Bruce (chair) called the Madaket Area Plan work group meeting to order and pressed members to provide feedback on Chapter 5, the chapter on natural and cultural resources, so Peter Hafner could move the draft forward.
Peter Hafner, who chairs the chapter on natural and cultural resources, told members that he had uploaded multiple files and was partly stuck waiting for review. "I just wanna make sure that everyone's had a chance to look at it and comment on it," Hafner said, asking for input or even a short “I have no comment” reply so he could proceed.
Why it matters: Chapter 5 will collect inventories and policy guidance that inform what the final Madaket Area Plan recommends on conservation land, historic resources, water quality and shoreline resilience. Members said the chapter needs clear boundaries with other chapters such as land use and reiterated that timely staff input would speed completion.

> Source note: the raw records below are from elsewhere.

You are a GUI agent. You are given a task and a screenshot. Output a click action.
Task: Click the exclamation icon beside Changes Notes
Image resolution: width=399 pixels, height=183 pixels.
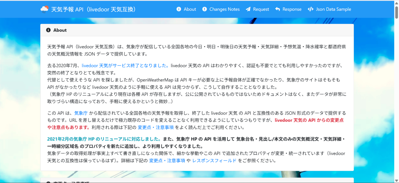click(x=204, y=9)
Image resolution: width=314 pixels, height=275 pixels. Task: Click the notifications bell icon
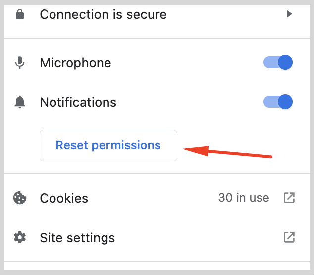(x=20, y=102)
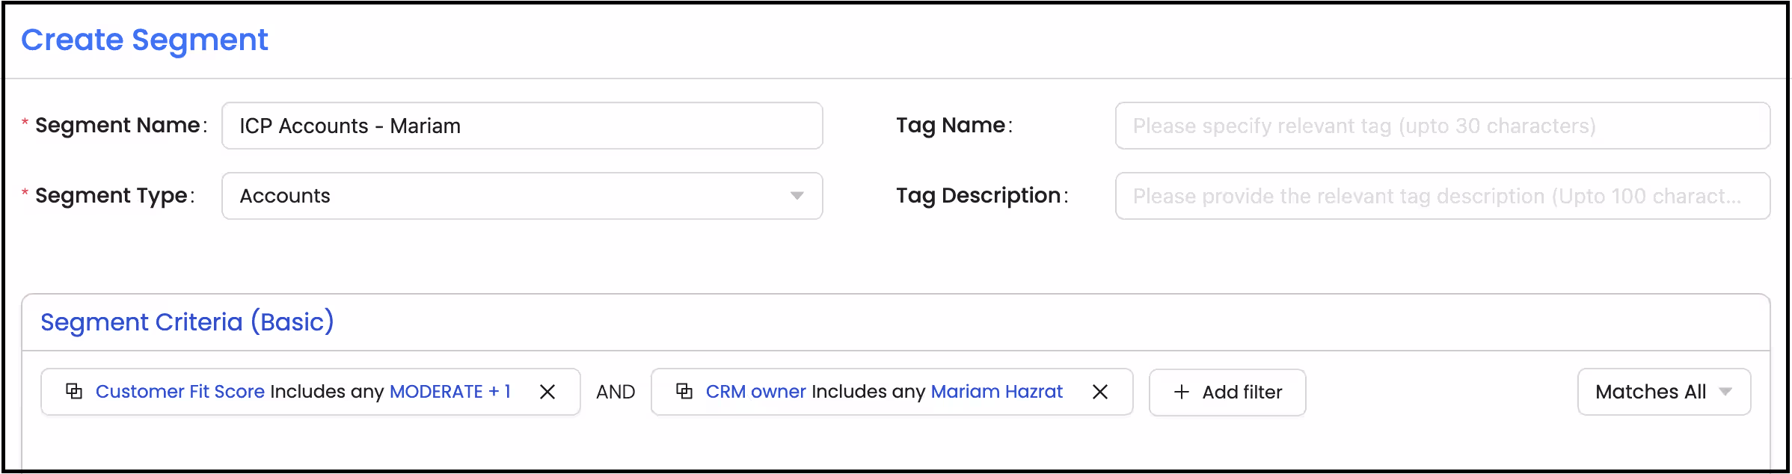The image size is (1792, 474).
Task: Click the plus icon next to Add filter
Action: [1182, 392]
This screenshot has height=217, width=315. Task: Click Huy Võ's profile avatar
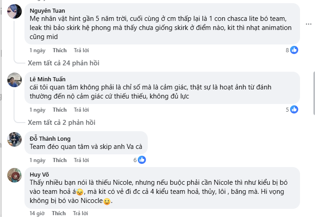[x=15, y=175]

Members outlined topics they expect Chapter 5 to cover: conservation and open-space properties, beaches and piers used for emergency and public access, historic properties and Native American sites, groundwater and surface-water quality concerns (including references to the island’s TMDL work on nitrogen), landfill mining and PFAS, invasive species control, sea-level rise and viewscape/lighting protections. Kitty Pottschman asked what specific sections needed review and encouraged short, focused feedback; "Is there anything specific that you'd like us to review?" she asked.

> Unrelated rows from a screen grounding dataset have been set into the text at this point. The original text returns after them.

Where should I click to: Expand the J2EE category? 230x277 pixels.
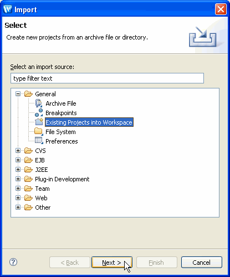click(x=18, y=170)
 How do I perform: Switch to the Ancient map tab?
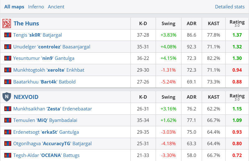tap(56, 7)
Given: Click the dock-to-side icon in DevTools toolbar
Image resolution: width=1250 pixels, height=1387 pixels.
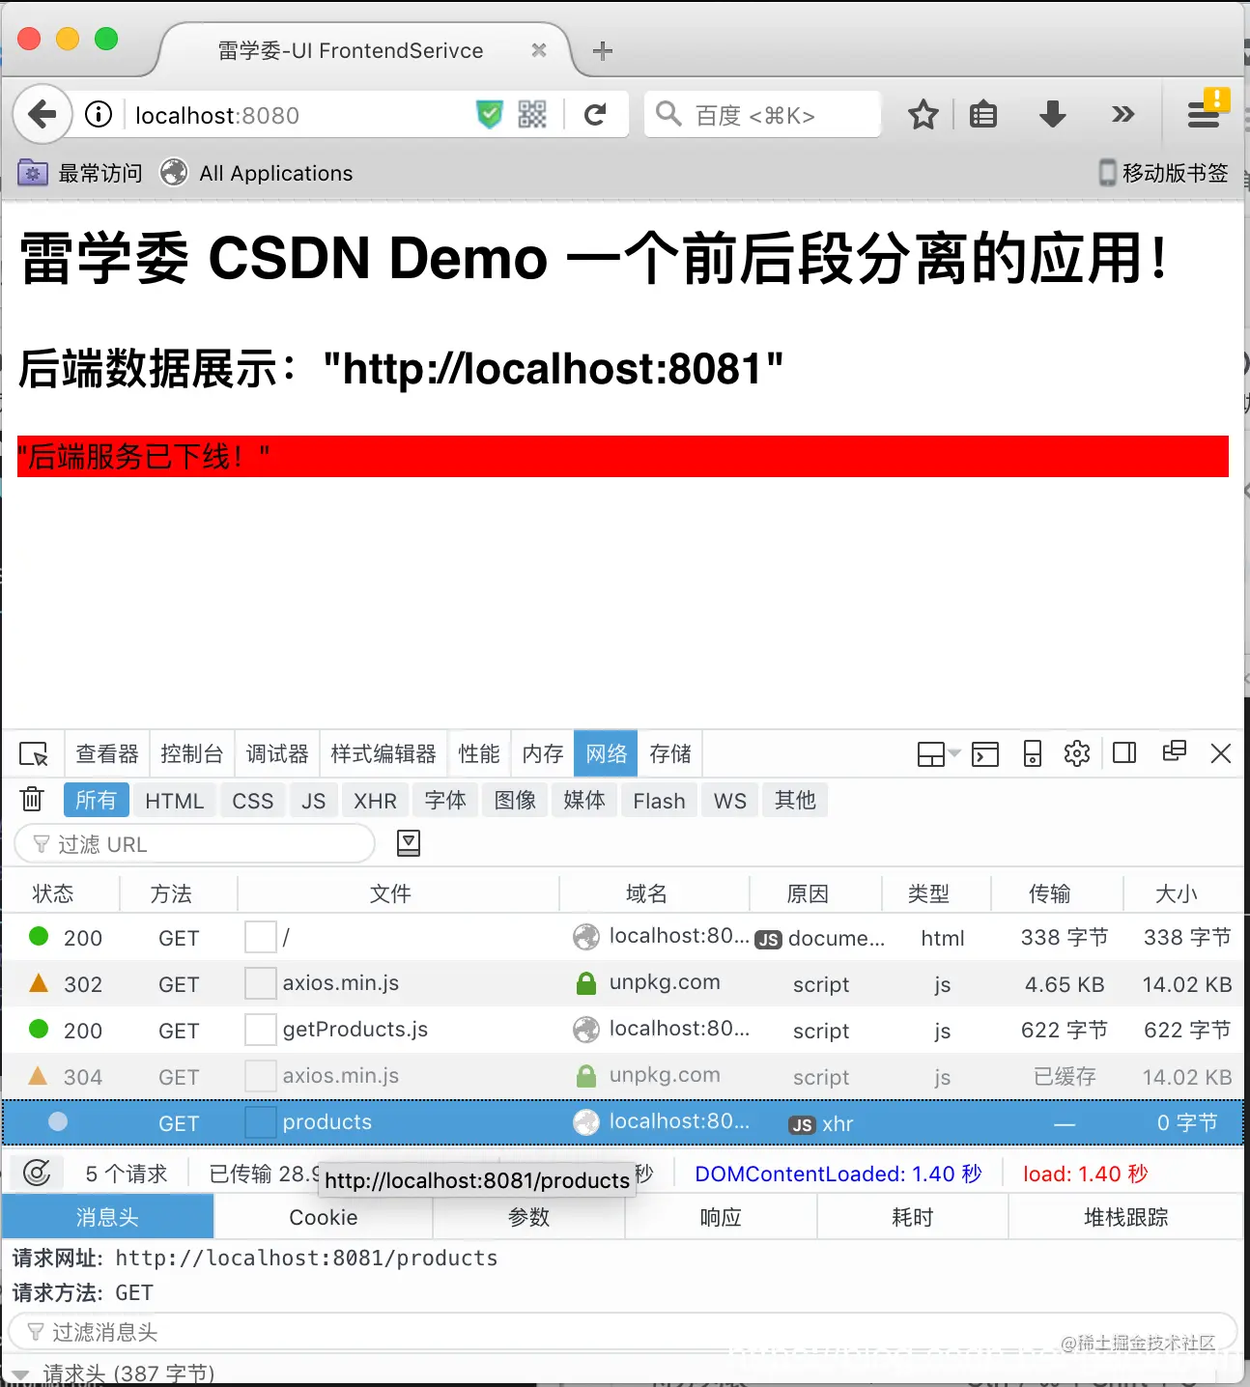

Holly Backus was discussed as the town’s historic planner who could help on property-level questions. Members said Backus had limited staff capacity but could be asked to follow up; Hafner reported he had written to Backus about a developer application for 36 Tennessee Avenue that the applicant listed as built in 1975 while town records or older mapping show an original build date of 1938. Hafner said that discrepancy could affect the property’s eligibility for historic designation and that the issue was still unfolding before the HDC and Conservation Commission.

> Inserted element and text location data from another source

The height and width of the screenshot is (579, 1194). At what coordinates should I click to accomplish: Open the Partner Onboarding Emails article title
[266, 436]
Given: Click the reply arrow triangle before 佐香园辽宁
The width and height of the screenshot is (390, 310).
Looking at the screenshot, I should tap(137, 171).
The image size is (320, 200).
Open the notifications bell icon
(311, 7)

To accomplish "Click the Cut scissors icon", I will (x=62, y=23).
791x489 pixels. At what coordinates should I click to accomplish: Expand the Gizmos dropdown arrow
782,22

On water-quality topics, members suggested the chapter could address fertilizer use that contributes to nitrogen loads in Long Pond and Madaket Harbor and whether the plan should take positions on reducing or restricting contributors to local nitrogen loading. Members also proposed noting island-wide and local conservation groups that hold open-space parcels relevant to Madaket.
Process and next steps: Hafner and other chapter leads asked members to (a) provide short written comments in the shared Google Drive files or (b) convene small subgroup Zoom calls to discuss and refine chapter drafts before uploading changes. Members agreed that short, focused subcommittee meetings and a summary note of changes would help reduce document churn and speed progress.
Ending: The work group agreed to circulate a list of chapter leads and member assignments and to follow up with small Zoom sessions to close out outstanding Chapter 5 items. Hafner said he would accept targeted comments or short “no comment” replies that would allow him to advance the draft.